= National Association for Biomedical Research =

American nonprofit organization

The National Association for Biomedical Research (NABR) is an American nonprofit organization, 501(c)(6), located in Washington, DC. NABR was formed in 1985 when the Association of Biomedical Research merged with the National Society for Medical Research The NABR advocates for the continued use of animals in biomedical research albeit in as humane a manner as possible.

==About NABR==

NABR reports to provide the unified voice for the scientific community on legislative and regulatory matters affecting laboratory animal research over its 30-year history. NABR has worked to ensure that biomedical research using animals remains possible, acting on behalf of approximately 300 public and private universities, medical and veterinary schools, teaching hospitals, voluntary health agencies, professional societies, pharmaceutical and biotech companies, and other animal research-related interests. These members are involved directly in the use of animals in biomedical research, committed to the responsible and humane use of these animals, and dependent upon innovations in medical research to advance the agenda of curing disease.

The association is the only national, nonprofit organization dedicated solely to advocating for a public policy that recognizes what has been described as the vital role that animals play in biomedical research. Its advocacy activities have included representing the views of its members to Congress through encouraging supportive legislation, providing comments on pending proposals, presenting testimony at Congressional hearings, and serving as an information source for Congressional staff and constituents.

The association has actively supported and promoted the humane care and treatment of laboratory animals in biomedical research, training, and education, and its members practice the “Three Rs” in these endeavors:
- that only as many animals as reasonably necessary be utilized (Reduce)
- that any pain or distress animals experience be minimized (Refine)
- that alternatives to the use of live animals be employed or developed wherever feasible (Replace)

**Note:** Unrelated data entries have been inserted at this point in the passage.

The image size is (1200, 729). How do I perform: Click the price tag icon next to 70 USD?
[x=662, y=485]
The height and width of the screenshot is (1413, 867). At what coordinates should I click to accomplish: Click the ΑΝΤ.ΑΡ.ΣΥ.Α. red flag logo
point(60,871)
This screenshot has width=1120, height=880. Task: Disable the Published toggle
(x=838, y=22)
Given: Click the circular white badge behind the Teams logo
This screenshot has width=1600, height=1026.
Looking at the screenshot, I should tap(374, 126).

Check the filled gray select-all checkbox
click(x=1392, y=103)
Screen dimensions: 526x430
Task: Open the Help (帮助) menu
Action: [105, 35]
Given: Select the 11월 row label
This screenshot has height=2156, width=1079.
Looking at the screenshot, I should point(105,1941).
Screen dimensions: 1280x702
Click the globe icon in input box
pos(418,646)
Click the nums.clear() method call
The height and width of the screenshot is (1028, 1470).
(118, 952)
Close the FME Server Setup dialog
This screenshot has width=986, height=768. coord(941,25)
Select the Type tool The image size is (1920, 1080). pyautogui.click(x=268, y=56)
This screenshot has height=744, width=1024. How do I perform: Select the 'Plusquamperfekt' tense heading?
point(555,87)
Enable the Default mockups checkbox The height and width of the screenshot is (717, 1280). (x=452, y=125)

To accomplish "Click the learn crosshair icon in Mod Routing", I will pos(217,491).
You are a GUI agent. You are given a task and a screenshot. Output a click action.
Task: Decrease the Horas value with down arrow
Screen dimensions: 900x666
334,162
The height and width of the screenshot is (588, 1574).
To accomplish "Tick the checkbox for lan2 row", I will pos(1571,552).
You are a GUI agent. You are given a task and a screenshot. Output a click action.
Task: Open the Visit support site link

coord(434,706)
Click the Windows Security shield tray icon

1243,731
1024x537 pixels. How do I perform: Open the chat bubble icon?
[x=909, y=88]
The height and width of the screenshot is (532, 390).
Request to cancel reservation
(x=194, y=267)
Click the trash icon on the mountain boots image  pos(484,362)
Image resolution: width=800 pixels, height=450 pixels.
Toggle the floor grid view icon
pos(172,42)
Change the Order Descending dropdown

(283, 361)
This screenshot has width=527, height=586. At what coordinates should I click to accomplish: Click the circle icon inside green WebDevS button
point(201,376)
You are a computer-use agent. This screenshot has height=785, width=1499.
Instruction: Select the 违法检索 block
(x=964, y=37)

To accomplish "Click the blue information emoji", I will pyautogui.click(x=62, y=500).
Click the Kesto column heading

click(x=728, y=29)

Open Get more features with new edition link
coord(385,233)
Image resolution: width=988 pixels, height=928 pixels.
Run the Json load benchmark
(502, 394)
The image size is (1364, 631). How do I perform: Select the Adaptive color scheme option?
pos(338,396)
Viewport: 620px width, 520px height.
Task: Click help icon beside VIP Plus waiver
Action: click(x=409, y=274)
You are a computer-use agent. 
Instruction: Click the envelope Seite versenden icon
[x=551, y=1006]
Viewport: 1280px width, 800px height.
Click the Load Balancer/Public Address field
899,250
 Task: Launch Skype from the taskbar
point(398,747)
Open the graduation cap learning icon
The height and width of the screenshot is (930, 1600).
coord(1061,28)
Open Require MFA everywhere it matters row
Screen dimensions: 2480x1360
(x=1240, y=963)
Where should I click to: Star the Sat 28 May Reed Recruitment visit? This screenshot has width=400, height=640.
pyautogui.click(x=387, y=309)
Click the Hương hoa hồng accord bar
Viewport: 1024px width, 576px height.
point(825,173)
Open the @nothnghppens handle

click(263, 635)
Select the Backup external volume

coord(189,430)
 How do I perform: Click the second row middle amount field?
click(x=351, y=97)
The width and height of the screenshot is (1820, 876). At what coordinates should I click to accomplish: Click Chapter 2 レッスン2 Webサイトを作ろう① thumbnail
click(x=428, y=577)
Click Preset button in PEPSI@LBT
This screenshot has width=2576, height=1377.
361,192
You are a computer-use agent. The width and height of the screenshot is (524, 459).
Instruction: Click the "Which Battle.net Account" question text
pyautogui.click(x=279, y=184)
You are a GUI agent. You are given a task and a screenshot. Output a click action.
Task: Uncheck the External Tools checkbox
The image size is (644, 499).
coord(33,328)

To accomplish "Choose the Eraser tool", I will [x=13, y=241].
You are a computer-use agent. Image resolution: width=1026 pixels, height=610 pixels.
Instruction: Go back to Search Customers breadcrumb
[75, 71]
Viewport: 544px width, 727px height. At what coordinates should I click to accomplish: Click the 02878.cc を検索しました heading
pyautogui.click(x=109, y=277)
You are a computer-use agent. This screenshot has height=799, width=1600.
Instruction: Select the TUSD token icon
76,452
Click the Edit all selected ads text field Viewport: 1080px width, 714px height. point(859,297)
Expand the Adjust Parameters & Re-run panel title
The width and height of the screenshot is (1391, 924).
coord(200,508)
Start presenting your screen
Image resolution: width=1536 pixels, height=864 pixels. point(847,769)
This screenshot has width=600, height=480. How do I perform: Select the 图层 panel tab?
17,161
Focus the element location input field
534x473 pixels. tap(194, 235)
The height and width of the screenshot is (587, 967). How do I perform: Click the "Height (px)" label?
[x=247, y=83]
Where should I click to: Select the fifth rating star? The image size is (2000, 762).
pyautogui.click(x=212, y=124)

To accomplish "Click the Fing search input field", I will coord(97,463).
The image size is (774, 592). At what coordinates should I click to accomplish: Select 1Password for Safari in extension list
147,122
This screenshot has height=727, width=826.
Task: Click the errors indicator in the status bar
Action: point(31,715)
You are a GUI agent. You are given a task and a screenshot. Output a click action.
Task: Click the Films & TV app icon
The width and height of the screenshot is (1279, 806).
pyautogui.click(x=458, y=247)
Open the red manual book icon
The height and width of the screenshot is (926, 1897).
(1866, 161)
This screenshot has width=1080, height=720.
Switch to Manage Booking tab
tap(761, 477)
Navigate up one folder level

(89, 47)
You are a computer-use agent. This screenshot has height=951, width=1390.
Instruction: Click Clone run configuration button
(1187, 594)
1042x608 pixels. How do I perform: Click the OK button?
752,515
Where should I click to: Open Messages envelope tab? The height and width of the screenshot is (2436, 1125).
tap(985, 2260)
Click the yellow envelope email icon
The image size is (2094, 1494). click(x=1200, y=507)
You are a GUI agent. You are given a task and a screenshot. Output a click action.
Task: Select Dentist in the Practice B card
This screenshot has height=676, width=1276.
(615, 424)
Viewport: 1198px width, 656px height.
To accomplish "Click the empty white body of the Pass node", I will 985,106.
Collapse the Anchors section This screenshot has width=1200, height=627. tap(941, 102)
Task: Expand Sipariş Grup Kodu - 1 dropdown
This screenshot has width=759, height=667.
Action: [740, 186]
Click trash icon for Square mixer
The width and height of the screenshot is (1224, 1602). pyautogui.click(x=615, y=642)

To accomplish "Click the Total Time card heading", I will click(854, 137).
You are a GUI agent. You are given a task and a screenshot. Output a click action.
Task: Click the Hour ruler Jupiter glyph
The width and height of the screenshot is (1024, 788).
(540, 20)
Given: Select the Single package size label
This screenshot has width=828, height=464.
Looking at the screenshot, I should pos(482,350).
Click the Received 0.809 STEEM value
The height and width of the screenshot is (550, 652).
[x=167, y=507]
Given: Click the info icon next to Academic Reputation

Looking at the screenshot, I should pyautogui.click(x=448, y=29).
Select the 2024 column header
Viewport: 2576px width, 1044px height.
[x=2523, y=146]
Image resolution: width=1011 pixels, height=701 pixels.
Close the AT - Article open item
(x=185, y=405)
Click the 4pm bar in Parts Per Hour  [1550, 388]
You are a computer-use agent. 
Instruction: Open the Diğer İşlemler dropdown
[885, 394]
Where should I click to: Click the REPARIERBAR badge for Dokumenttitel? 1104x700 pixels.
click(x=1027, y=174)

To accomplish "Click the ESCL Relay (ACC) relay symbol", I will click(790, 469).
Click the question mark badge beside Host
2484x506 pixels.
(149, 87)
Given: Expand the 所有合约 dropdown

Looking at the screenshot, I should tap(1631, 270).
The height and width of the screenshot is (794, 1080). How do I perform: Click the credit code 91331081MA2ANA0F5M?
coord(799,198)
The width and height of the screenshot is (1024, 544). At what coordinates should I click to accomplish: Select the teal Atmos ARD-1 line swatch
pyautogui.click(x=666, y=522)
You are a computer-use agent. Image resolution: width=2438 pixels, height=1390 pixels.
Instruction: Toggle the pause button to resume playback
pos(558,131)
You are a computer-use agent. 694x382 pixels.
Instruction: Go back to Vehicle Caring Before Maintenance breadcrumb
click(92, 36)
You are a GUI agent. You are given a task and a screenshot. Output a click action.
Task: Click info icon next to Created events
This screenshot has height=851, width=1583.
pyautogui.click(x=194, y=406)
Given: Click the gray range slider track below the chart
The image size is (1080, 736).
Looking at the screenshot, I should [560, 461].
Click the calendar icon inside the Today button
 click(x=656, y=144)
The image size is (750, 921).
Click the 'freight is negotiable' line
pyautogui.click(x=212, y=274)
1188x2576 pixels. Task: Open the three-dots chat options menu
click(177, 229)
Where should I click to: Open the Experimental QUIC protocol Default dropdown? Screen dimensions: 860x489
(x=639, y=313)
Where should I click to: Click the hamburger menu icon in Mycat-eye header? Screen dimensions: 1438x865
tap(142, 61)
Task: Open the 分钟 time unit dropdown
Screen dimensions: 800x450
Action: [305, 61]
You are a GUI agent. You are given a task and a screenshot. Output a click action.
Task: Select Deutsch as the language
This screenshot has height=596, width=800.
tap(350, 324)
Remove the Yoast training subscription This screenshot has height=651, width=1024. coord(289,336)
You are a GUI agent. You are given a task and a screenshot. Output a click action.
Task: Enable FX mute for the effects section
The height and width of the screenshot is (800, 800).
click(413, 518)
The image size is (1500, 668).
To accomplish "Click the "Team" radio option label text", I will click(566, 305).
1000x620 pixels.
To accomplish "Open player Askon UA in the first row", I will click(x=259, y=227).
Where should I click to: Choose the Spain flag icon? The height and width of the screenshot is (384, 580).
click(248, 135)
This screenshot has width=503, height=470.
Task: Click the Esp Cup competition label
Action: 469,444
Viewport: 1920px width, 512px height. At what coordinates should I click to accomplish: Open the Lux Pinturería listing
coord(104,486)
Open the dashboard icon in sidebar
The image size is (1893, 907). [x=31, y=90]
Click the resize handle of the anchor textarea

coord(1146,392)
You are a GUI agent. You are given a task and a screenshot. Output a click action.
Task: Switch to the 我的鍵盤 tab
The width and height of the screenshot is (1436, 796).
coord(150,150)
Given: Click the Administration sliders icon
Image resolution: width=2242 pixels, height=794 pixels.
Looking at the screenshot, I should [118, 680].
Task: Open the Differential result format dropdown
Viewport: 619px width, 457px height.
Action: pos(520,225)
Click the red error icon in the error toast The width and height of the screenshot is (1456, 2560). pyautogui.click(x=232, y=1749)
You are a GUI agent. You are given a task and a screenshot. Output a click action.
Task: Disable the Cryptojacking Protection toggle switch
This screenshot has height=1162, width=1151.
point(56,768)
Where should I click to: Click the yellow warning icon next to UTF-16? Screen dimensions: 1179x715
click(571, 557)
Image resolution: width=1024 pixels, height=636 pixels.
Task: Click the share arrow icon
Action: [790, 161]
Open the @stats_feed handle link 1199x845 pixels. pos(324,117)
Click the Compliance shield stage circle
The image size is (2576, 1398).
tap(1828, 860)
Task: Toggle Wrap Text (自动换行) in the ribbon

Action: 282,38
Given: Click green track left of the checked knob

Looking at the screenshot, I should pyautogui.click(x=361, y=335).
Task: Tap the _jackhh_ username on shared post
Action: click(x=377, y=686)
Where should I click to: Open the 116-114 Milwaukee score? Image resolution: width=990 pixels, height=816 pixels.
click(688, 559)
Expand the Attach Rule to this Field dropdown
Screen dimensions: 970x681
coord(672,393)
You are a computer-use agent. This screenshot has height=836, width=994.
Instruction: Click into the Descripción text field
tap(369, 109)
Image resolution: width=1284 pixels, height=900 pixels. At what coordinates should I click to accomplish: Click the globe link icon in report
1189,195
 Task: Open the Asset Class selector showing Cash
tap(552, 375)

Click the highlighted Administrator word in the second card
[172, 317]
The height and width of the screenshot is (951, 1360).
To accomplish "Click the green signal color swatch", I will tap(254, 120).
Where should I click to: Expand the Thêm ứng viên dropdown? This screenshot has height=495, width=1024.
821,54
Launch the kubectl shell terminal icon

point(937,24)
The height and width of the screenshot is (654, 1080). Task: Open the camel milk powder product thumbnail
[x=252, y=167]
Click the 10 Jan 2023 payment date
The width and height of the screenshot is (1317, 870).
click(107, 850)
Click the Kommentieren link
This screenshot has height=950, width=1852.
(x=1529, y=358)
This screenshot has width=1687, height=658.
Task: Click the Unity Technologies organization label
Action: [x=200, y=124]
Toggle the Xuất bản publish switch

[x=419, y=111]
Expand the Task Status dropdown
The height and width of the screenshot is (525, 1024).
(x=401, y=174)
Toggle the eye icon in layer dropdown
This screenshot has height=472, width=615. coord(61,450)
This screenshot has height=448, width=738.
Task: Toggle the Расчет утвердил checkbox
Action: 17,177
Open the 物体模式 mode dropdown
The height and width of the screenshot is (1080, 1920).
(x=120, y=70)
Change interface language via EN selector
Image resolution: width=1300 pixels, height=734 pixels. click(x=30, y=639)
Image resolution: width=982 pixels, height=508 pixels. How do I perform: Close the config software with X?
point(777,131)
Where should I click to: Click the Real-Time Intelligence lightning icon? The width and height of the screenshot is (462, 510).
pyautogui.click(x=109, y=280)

The policy position by the biomedical research community that is represented by NABR, is that it is not now possible to completely replace the use of animals in biomedical research, and that the study of whole, living organisms is and will remain an indispensable element of biomedicine that is beneficial to both veterinary and human health. NABR's sister organization is the Foundation for Biomedical Research.

==History==

In 1979, the proposed Health Research Modernization Act established a National Center for Alternative Research. The legislation would have mandated that 30-50 percent of federal dollars currently spent on animal research be diverted to study alternatives. This legislative initiative provided the impetus to establish an organization that would educate lawmakers about animal research. In 1979, the "Research Animal Alliance", a group of companies and individuals seeking to protect animal research, formed in Boston, MA and successfully guided legislation that would affect the future of biomedical research relying on animal models.

In 1981 the RAA changed its name to the Association for Biomedical Research (ABR). Greater than 80 percent of members responded the first time ABR mobilized its membership for comments to the United States Congress on the use of animals in research.

In 1981 ABR President Dr. Edward C. Melby testified before Congress on the important role of animals in medical research. saying that "the peer review system of the major granting agencies, including the NIH, the editorial review process for originality of thought by scientific journals and the cost-effectiveness of private industry prevent most so-called unnecessary animal experiments.”
In September 1984, the ABR office relocated to Washington, D.C., in response to increasing congressional interest. In 1985, the ABR merged with the National Society for Medical Research to become the National Association for Biomedical Research (NABR). During debate on the 1985 reauthorization of the Farm bill, NABR successfully obtained modifications to the Animal Welfare Act amendments that aimed to provide a consistent and reasonable framework in which research facilities can operate.

In 1986, as an advocate of a strong national enforcement program of animal research facilities, the association joined with 100 scientific and animal welfare organizations to urge adequate funding for the U.S. Department of Agriculture’s Animal and Plant Health Inspection Service (APHIS).

The association lead a broad-based coalition to the passage of the Animal Enterprise Protection Act of 1992. NABR also helped defeat several policies, including the Information Dissemination and Research Accountability Act", that it considered would have put obstacles in the way of research.

During reauthorization of the 2002 Farm bill, the association was successful in obtaining a statutory exemption under the Animal Welfare Act of coverage of rats, mice and birds used for research. The association argued that these species are covered under other protective guidelines, policies and regulations.

In 2006, NABR was central in the effort that lead to the enactment of the Animal Enterprise Terrorism Act (AETA), which was signed into law on November 27, 2006, by President George W. Bush".

Since its inception, the association has represented the scientific community to policymakers. At times of increased animal activist campaigns against researchers by the animal rights movement, It worked to furnish legislators with facts from the biomedical research community, and educated them on the impact proposed changes would have on the progress of medical research. It led the biomedical community's participation in the legislative process, served as a resource for scientists targeted by the animal rights movement, and played a central role in assuring that federal laws met animal welfare and biomedical research needs.